Exercise description => Include no pictures. Output exactly the lines from the one that contains "This screenshot has width=1512, height=803." through the final line of the entries.

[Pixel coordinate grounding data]
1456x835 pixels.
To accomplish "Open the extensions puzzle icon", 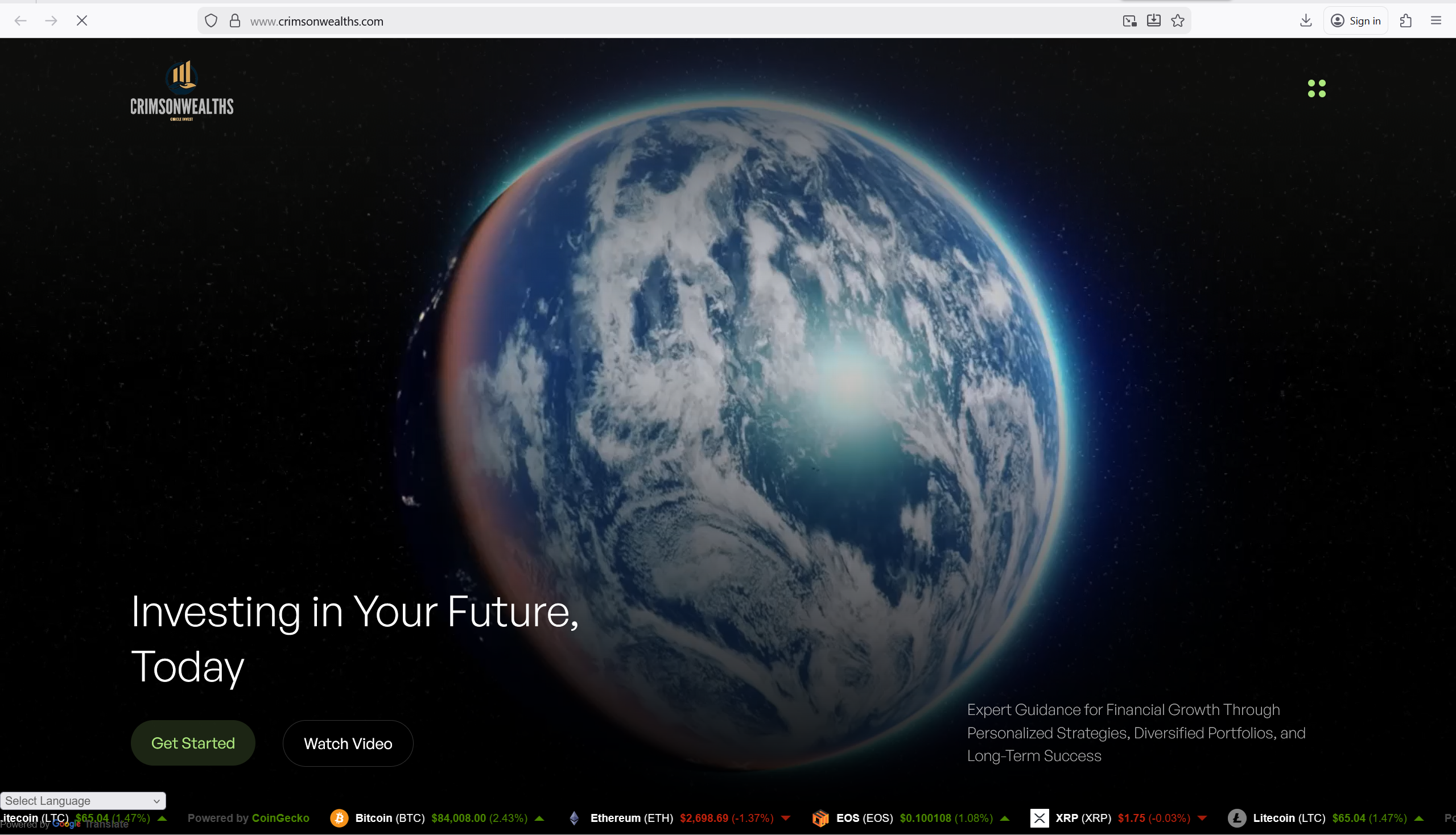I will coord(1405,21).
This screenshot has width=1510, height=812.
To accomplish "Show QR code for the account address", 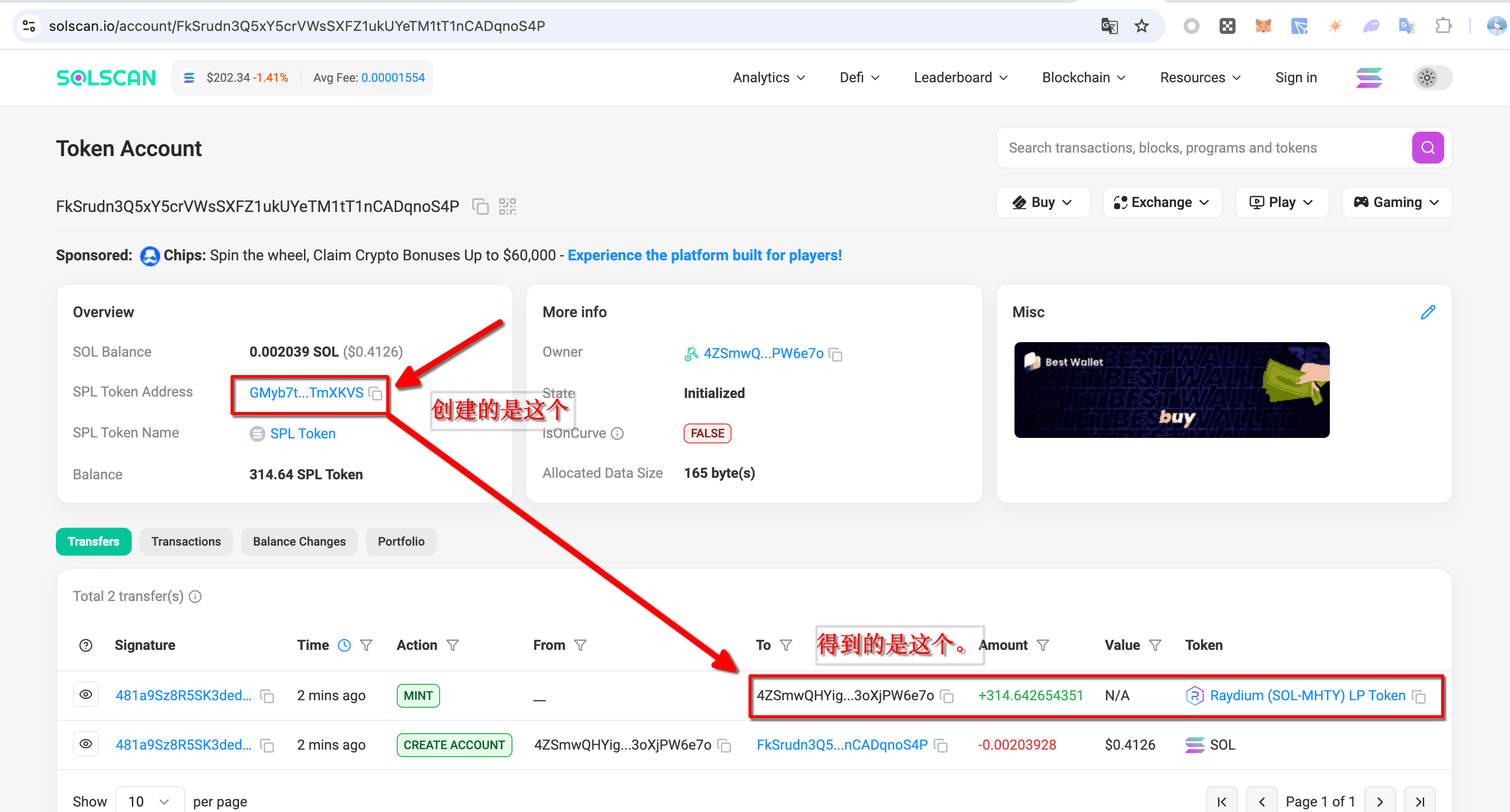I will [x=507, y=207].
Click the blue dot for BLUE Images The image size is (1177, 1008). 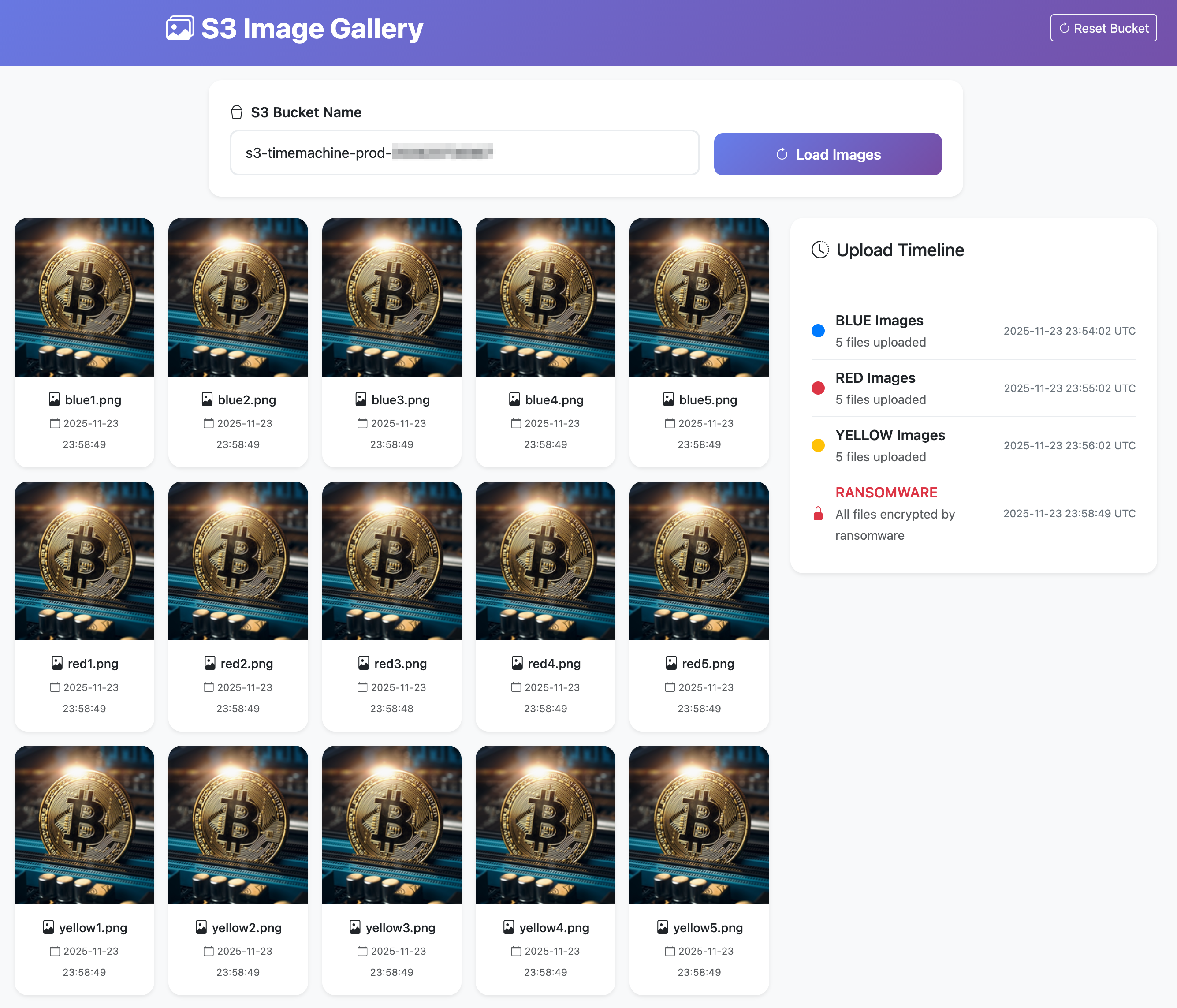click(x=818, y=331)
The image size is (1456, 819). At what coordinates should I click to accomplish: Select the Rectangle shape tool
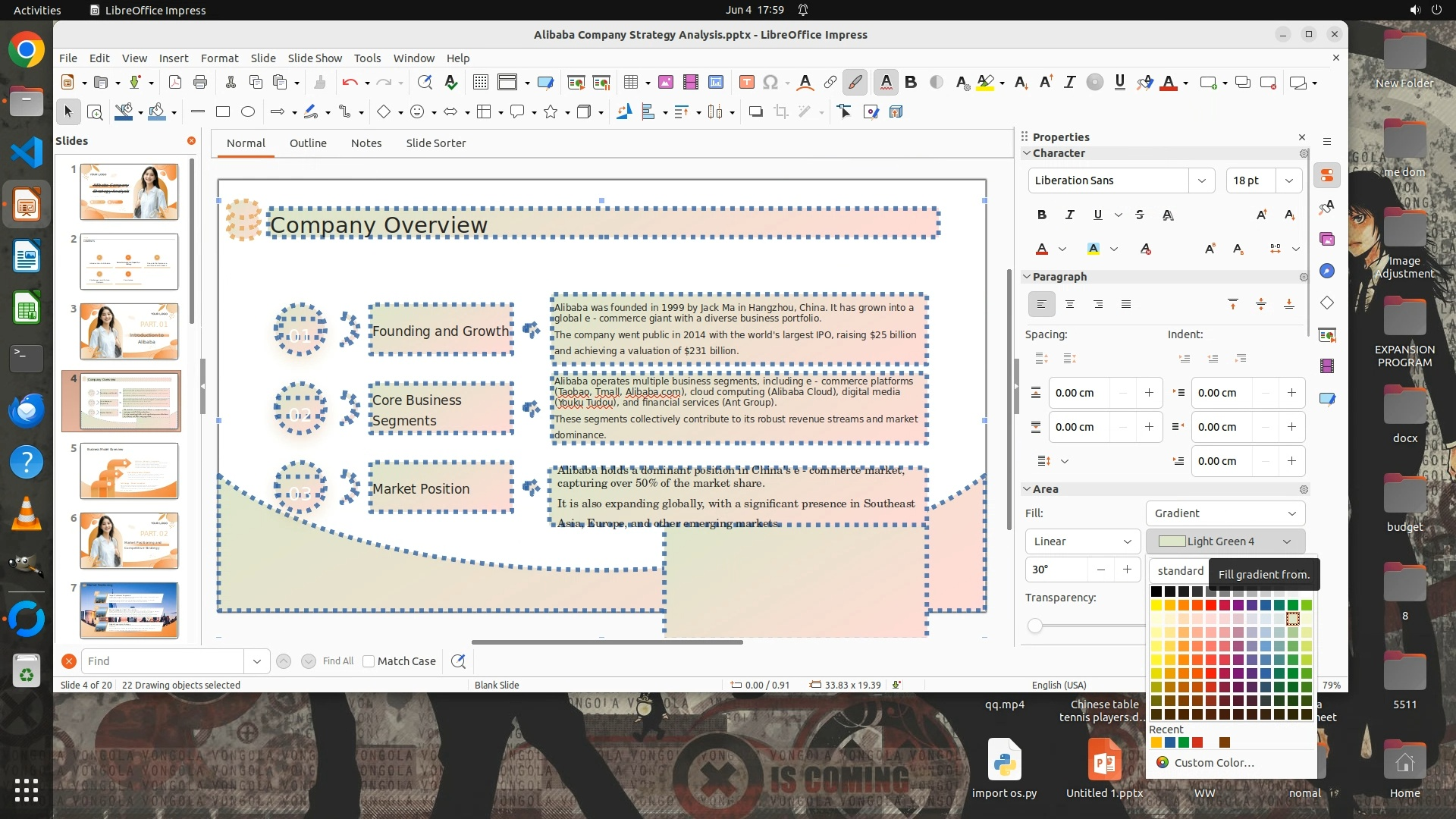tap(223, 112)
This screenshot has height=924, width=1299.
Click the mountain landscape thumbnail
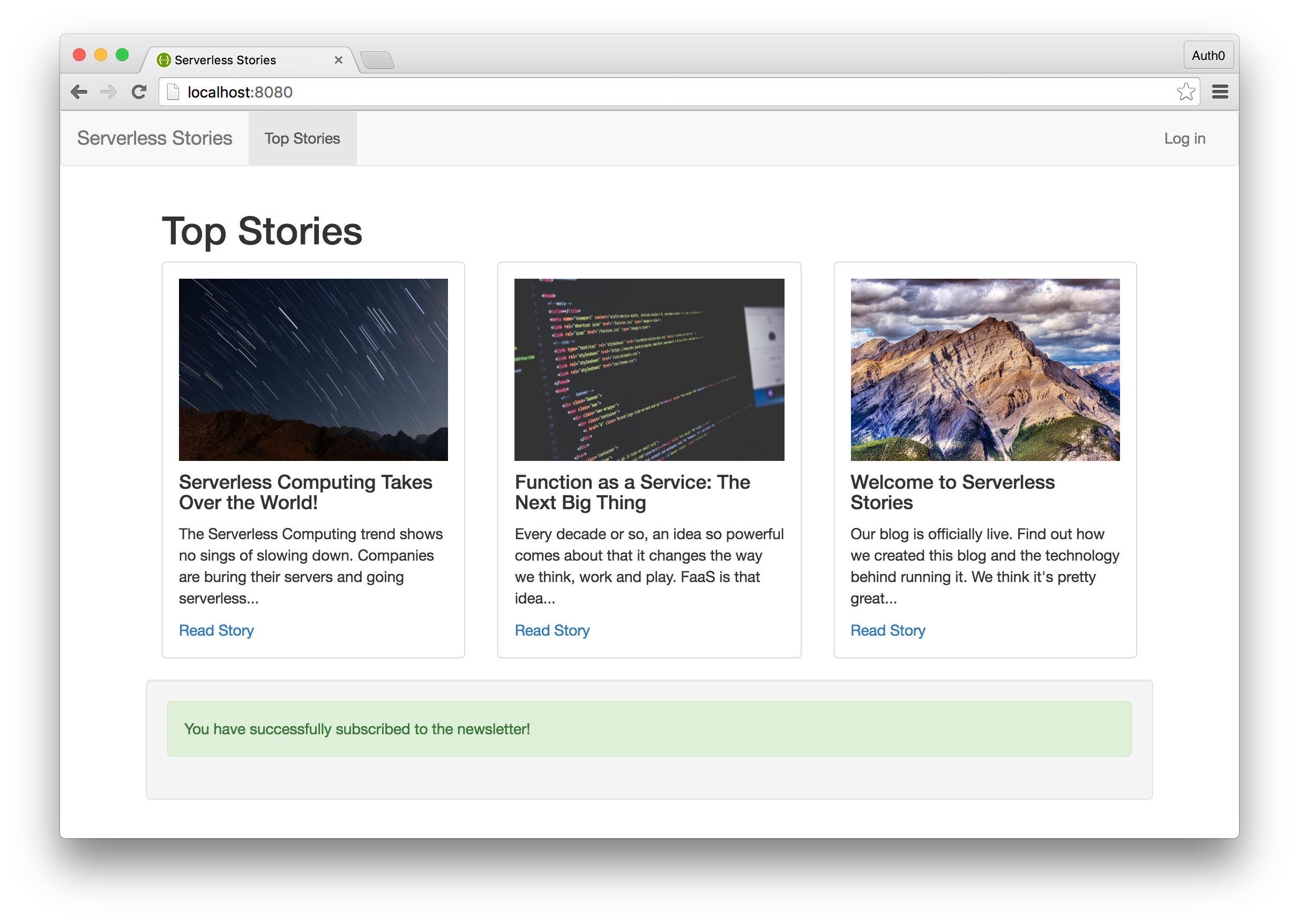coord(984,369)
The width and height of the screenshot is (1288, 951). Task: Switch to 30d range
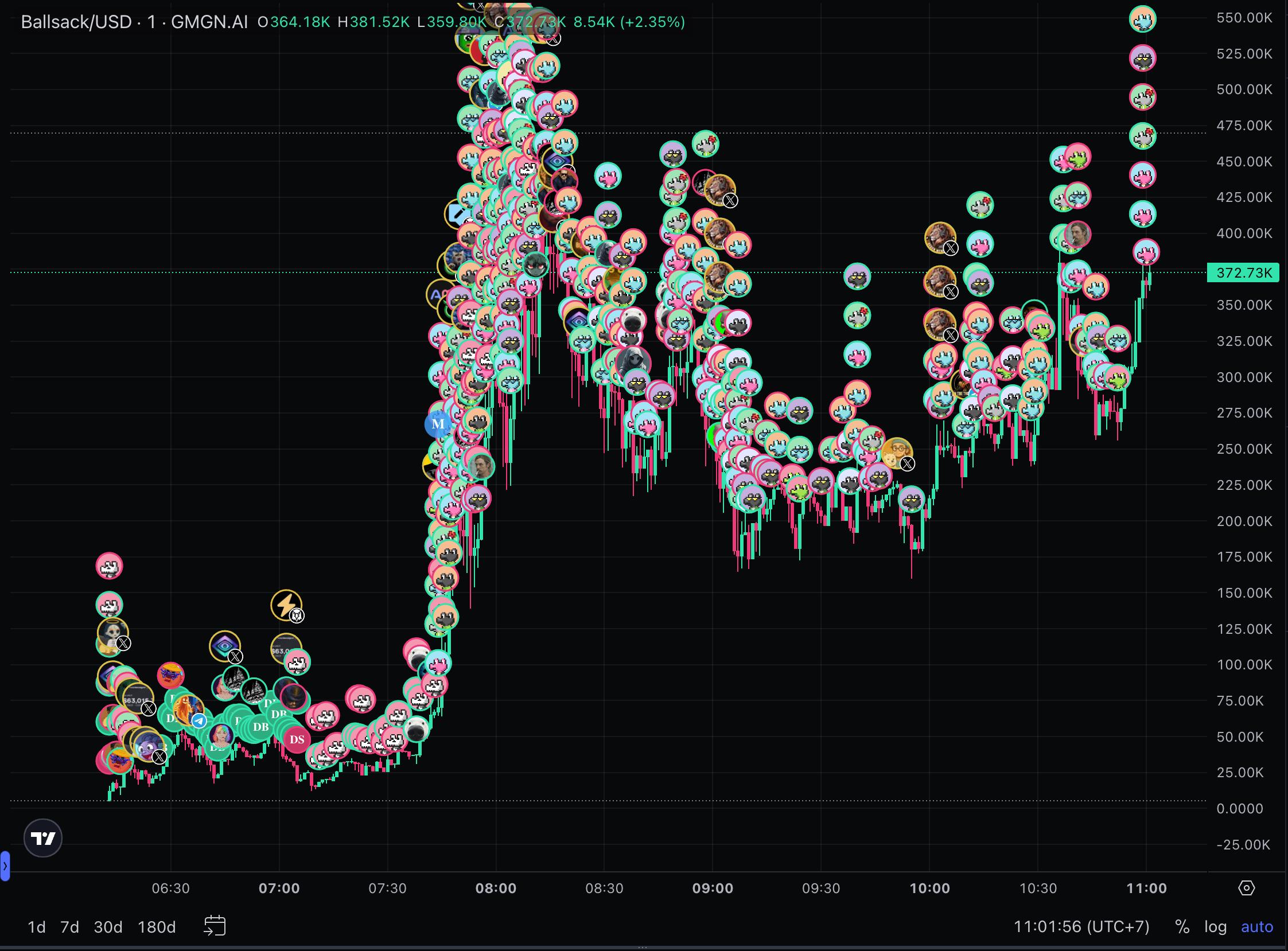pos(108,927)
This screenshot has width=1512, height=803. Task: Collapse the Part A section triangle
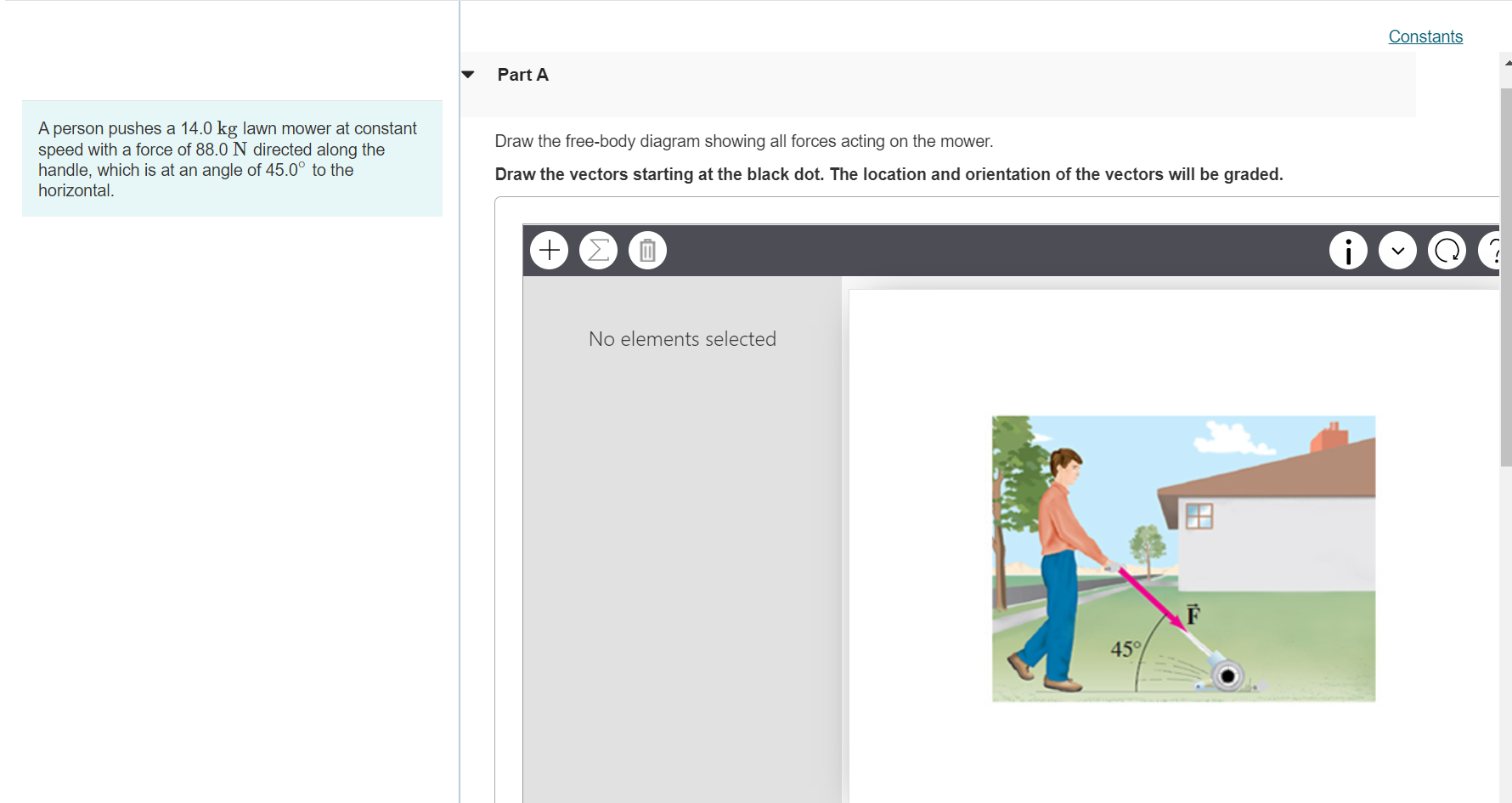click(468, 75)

Written reply =>
This screenshot has width=1512, height=803. Task: Collapse the Part A section triangle
click(468, 75)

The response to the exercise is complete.